What you have to do: Copy out lines with the word "Open" from the material that follows.

Input material:
○ ○ ○ ○ ○
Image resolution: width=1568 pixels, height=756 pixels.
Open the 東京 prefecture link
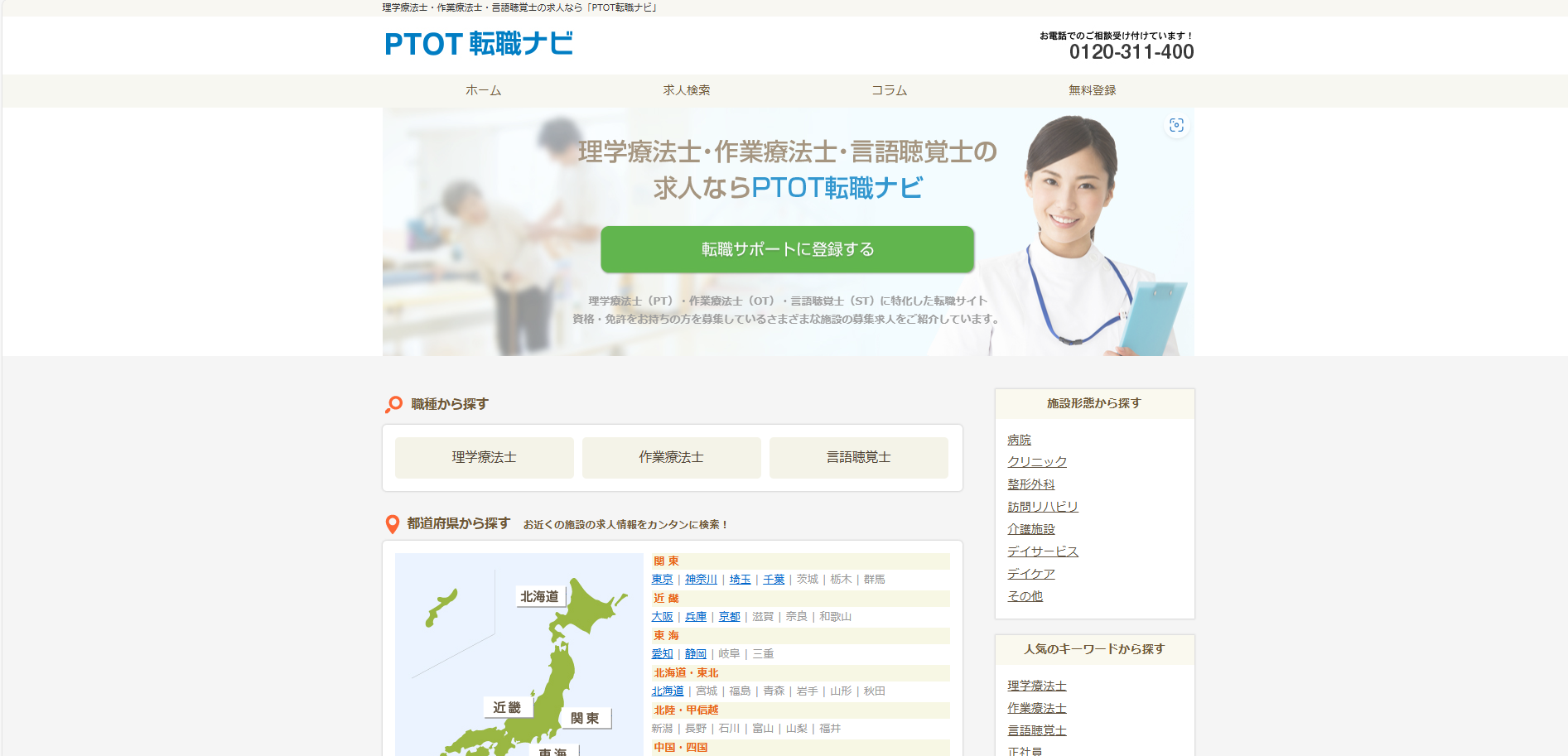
○ ○ ○ ○ ○
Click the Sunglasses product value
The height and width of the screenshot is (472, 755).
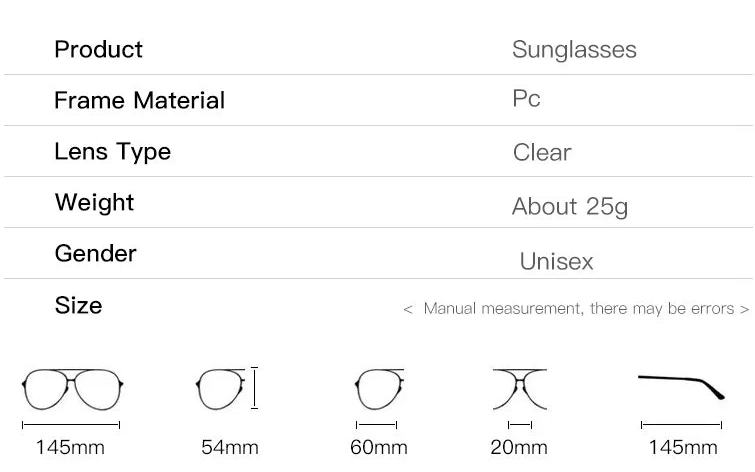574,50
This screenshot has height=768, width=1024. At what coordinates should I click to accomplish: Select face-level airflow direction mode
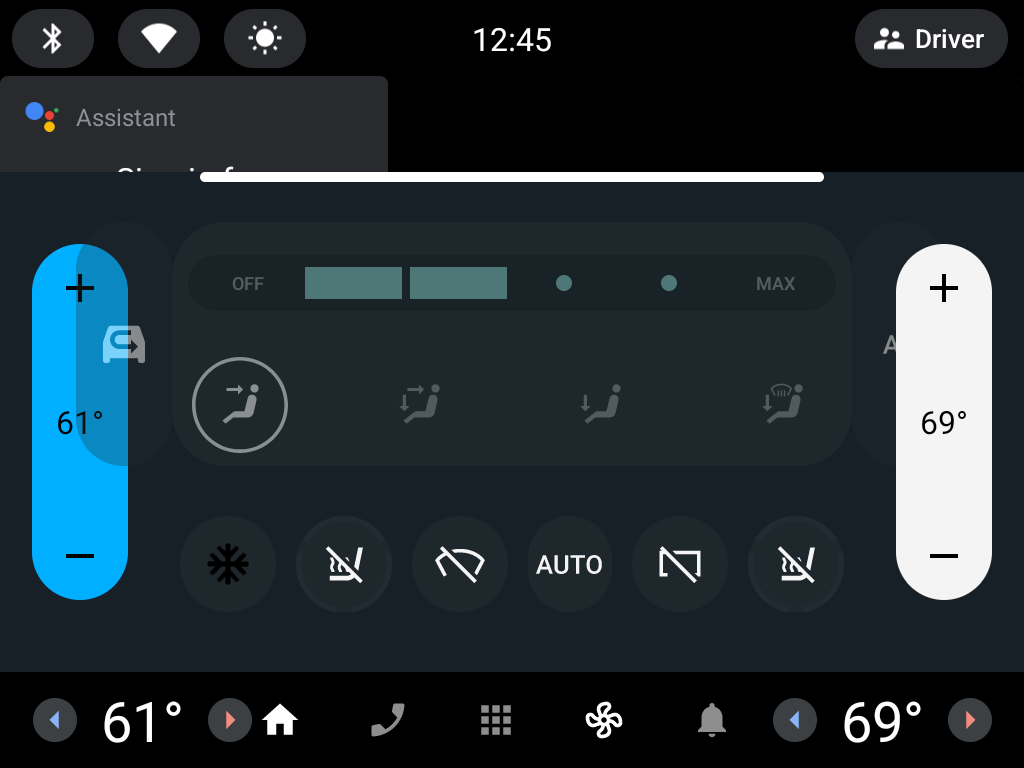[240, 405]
○ ○ ○ ○ ○
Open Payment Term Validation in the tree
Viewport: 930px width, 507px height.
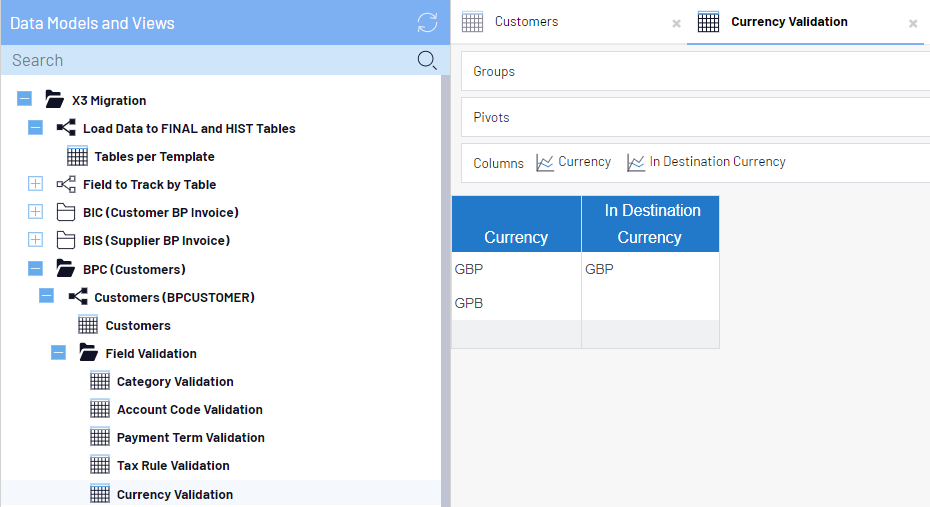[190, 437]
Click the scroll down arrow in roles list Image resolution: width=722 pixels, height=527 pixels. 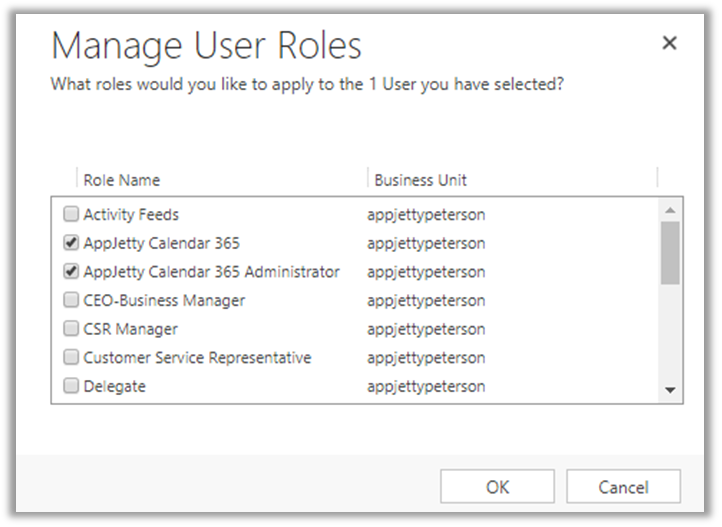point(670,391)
○ ○ ○ ○ ○
The completed task:
Open the 東京 prefecture link
Open Payment Term Validation in the tree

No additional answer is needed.